_Problem description_: Wherever the string "einvernehmlicher" appears in the listing, copy that line.

---------- Dataset records

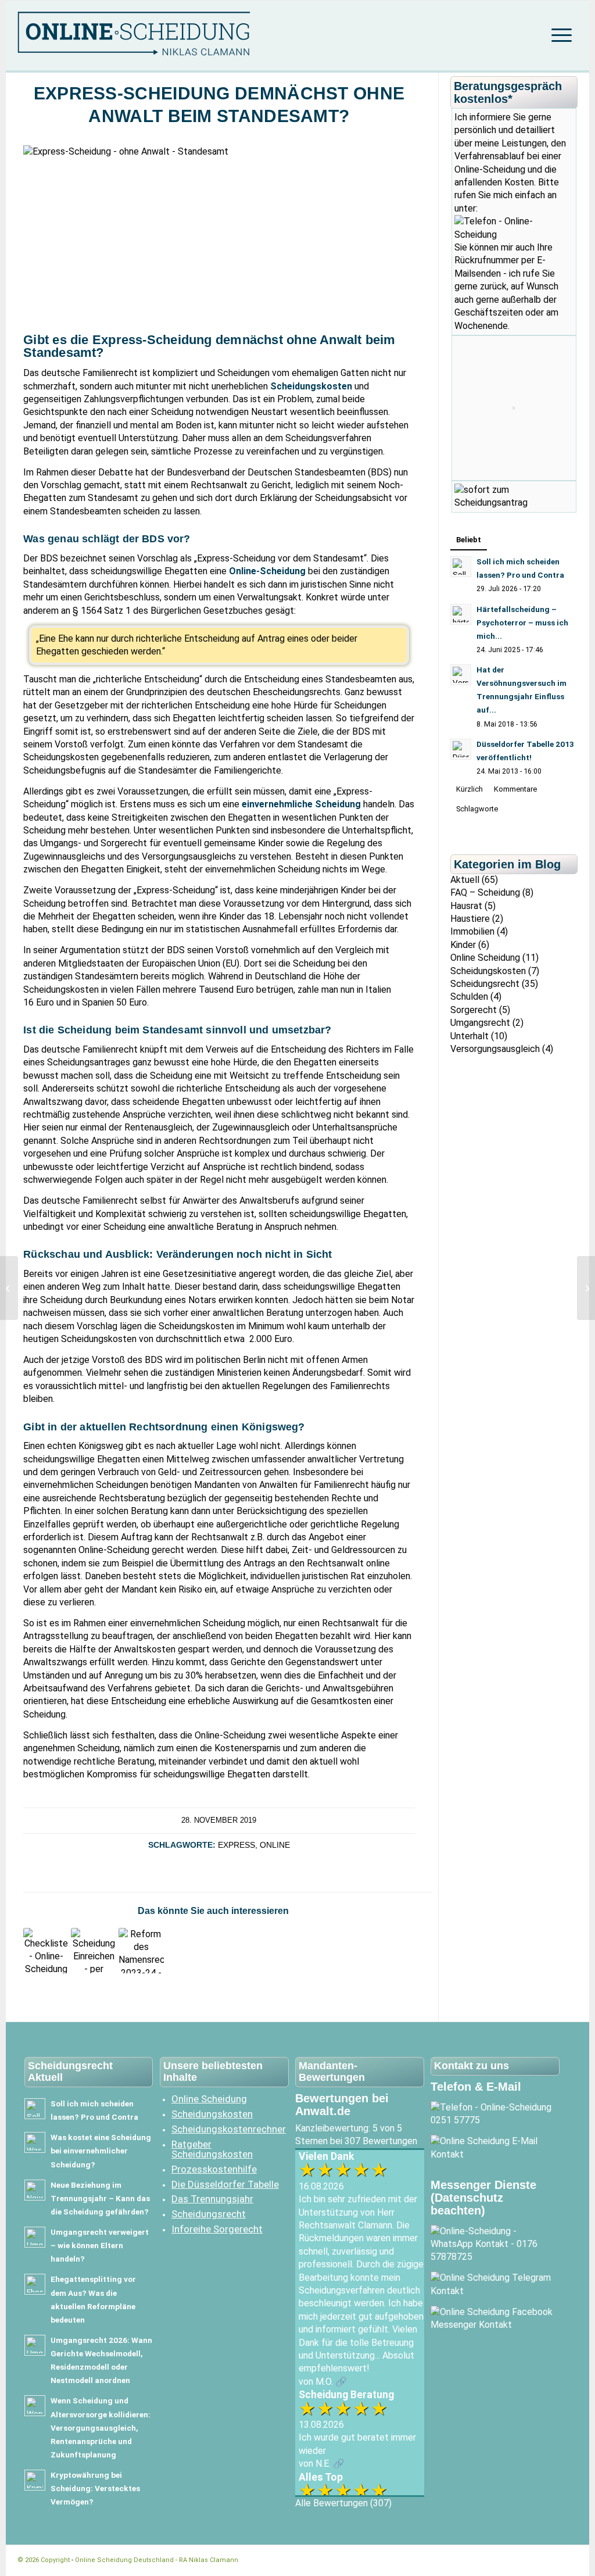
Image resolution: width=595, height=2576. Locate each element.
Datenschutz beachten (467, 2204)
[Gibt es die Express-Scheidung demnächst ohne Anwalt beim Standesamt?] (586, 1288)
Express (236, 1844)
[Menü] (558, 35)
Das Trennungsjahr (212, 2199)
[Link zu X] (534, 2559)
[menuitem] (558, 35)
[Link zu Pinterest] (569, 2559)
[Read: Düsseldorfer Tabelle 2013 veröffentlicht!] (460, 749)
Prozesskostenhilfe (214, 2169)
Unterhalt (469, 1036)
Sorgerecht (473, 1009)
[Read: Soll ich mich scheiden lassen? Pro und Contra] (460, 566)
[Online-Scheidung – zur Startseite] (154, 35)
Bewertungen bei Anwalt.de (342, 2104)
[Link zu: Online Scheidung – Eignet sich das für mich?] (46, 1951)
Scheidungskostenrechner (227, 2129)
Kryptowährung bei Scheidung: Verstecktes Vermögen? (95, 2488)
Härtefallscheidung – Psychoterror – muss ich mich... (522, 622)
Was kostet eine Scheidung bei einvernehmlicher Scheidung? (101, 2151)
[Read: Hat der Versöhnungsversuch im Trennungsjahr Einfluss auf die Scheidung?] (460, 674)
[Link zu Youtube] (551, 2559)
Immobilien (472, 931)
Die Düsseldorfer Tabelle (225, 2184)
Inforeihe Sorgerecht (217, 2229)
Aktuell (464, 879)
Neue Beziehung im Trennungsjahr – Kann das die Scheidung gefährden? (100, 2198)
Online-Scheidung (267, 571)
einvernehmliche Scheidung (301, 804)
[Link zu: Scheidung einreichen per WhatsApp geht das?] (94, 1951)
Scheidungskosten (311, 386)
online (275, 1844)
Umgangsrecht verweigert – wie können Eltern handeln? (100, 2245)
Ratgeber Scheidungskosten (212, 2149)
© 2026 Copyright (44, 2560)
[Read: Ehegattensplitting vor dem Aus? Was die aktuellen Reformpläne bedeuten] (34, 2284)
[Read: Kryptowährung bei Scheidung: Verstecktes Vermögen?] (34, 2480)
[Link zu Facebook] (516, 2559)
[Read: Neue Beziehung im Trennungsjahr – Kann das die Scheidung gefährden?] (34, 2190)
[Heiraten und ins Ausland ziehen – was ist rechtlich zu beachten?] (9, 1288)
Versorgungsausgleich (495, 1048)
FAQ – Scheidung (485, 892)
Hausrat (466, 905)
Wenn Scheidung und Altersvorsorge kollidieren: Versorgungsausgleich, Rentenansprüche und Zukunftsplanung (100, 2427)
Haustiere (470, 918)
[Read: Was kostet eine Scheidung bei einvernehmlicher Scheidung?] (34, 2142)
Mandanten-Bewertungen (332, 2071)
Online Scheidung (485, 957)
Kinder (463, 944)
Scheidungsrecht (484, 983)
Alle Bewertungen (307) (343, 2503)
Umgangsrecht (480, 1022)
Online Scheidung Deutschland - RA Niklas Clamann (156, 2560)
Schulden (469, 996)
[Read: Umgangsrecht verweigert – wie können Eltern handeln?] (34, 2237)
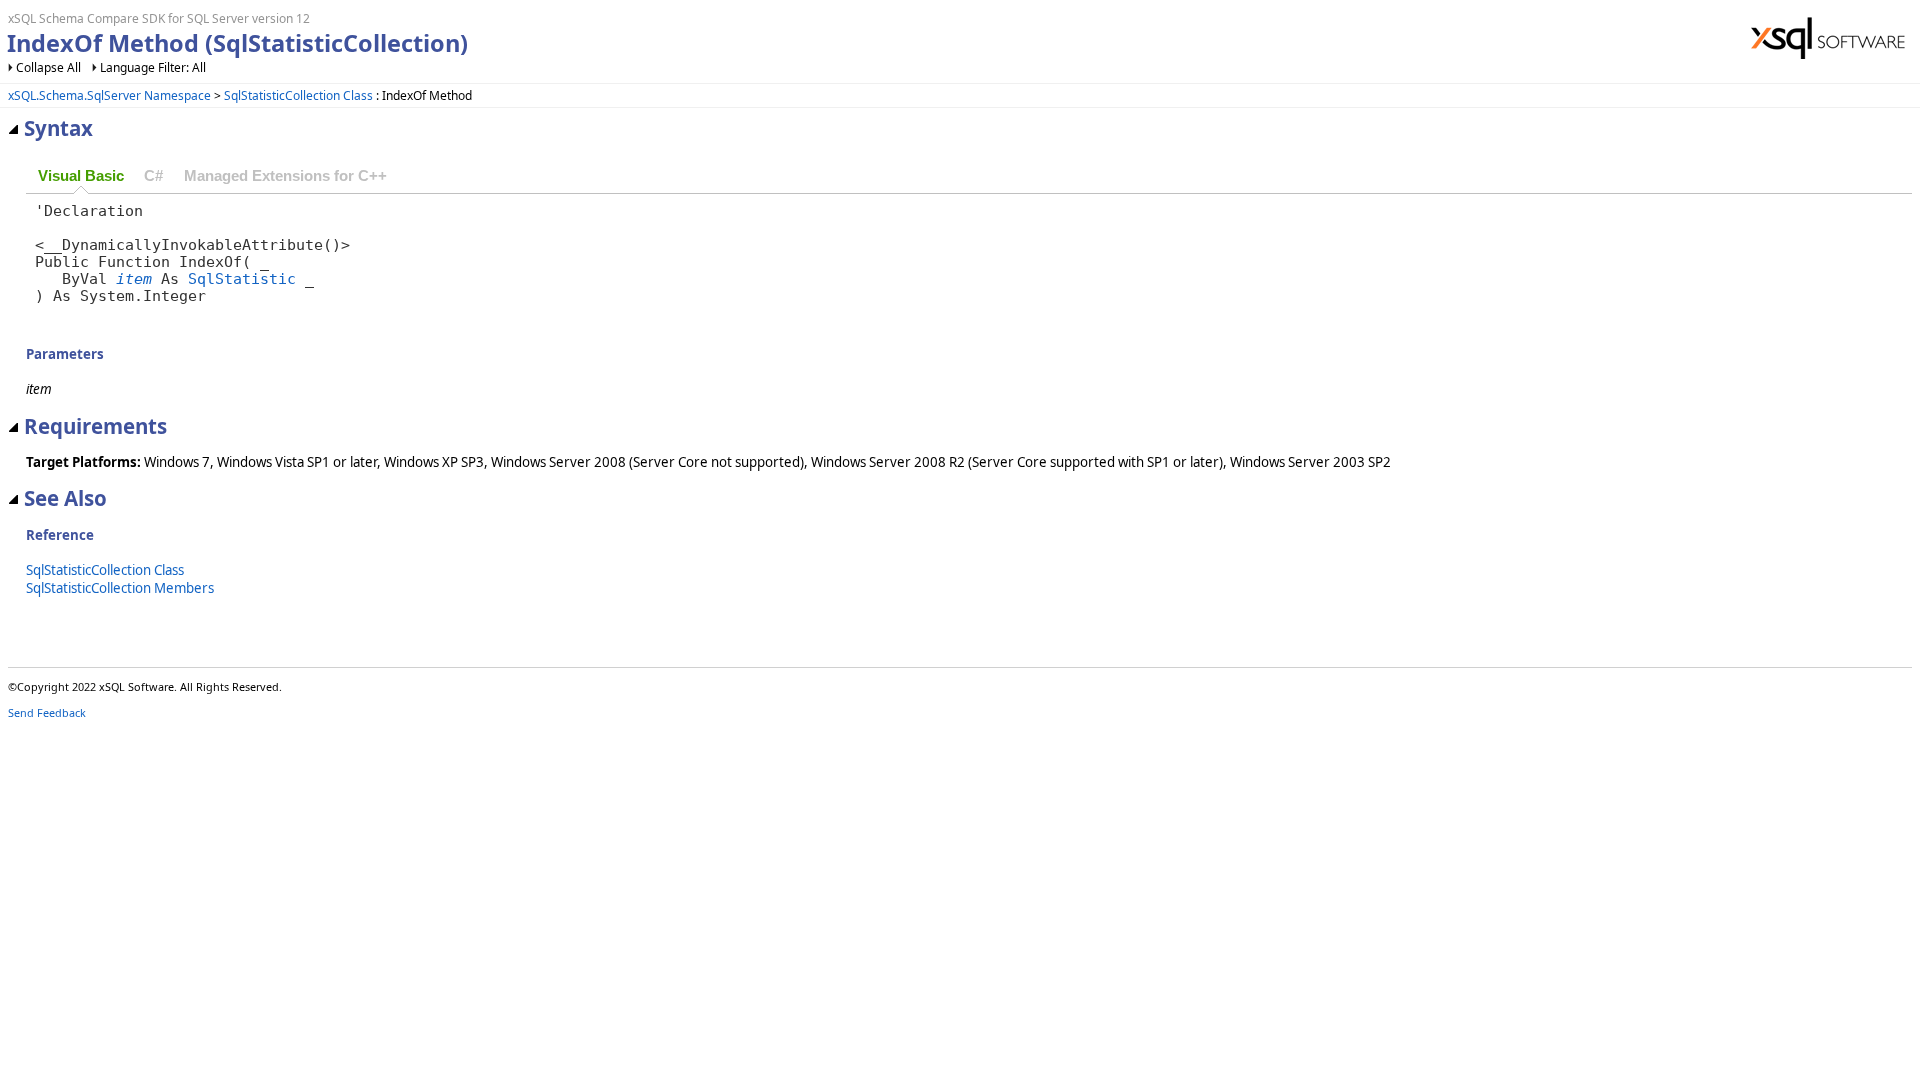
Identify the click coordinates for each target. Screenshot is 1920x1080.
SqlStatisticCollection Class (298, 95)
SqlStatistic (242, 278)
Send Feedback (47, 712)
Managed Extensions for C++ (285, 176)
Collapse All (48, 67)
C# (153, 176)
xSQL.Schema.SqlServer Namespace (109, 95)
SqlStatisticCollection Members (120, 588)
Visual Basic (81, 176)
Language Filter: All (153, 67)
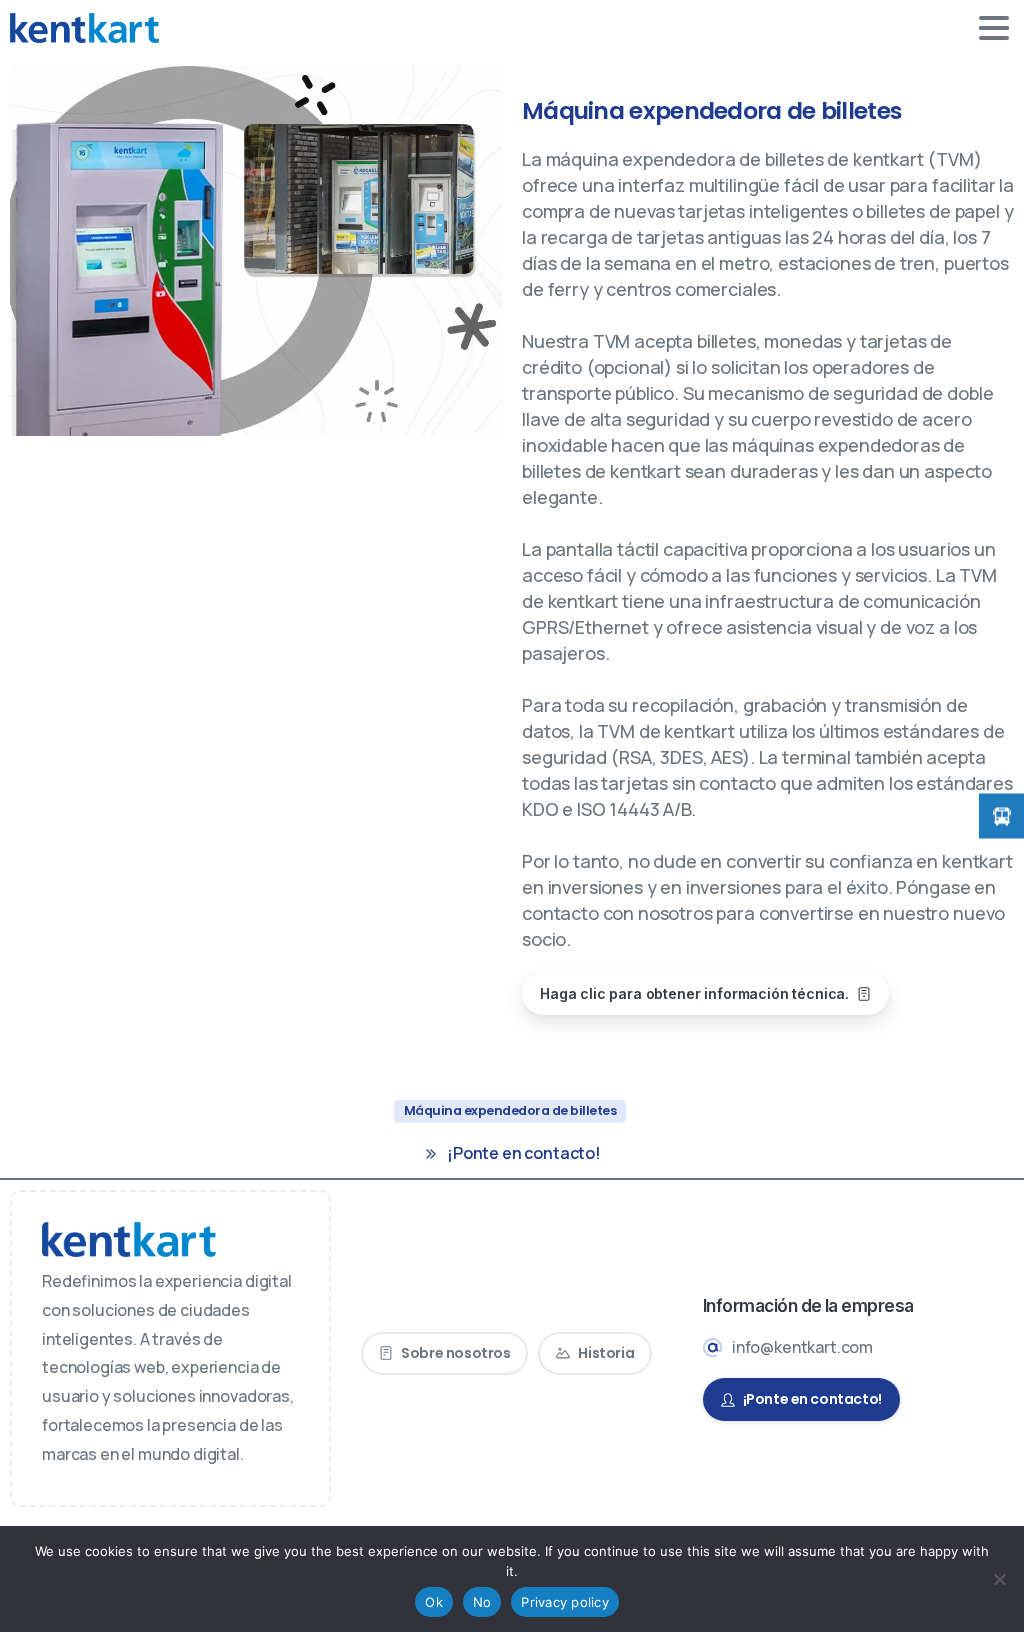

--------------------

_Written response_:
Was kostet eine Scheidung bei einvernehmlicher Scheidung? (101, 2151)
[Read: Was kostet eine Scheidung bei einvernehmlicher Scheidung?] (34, 2142)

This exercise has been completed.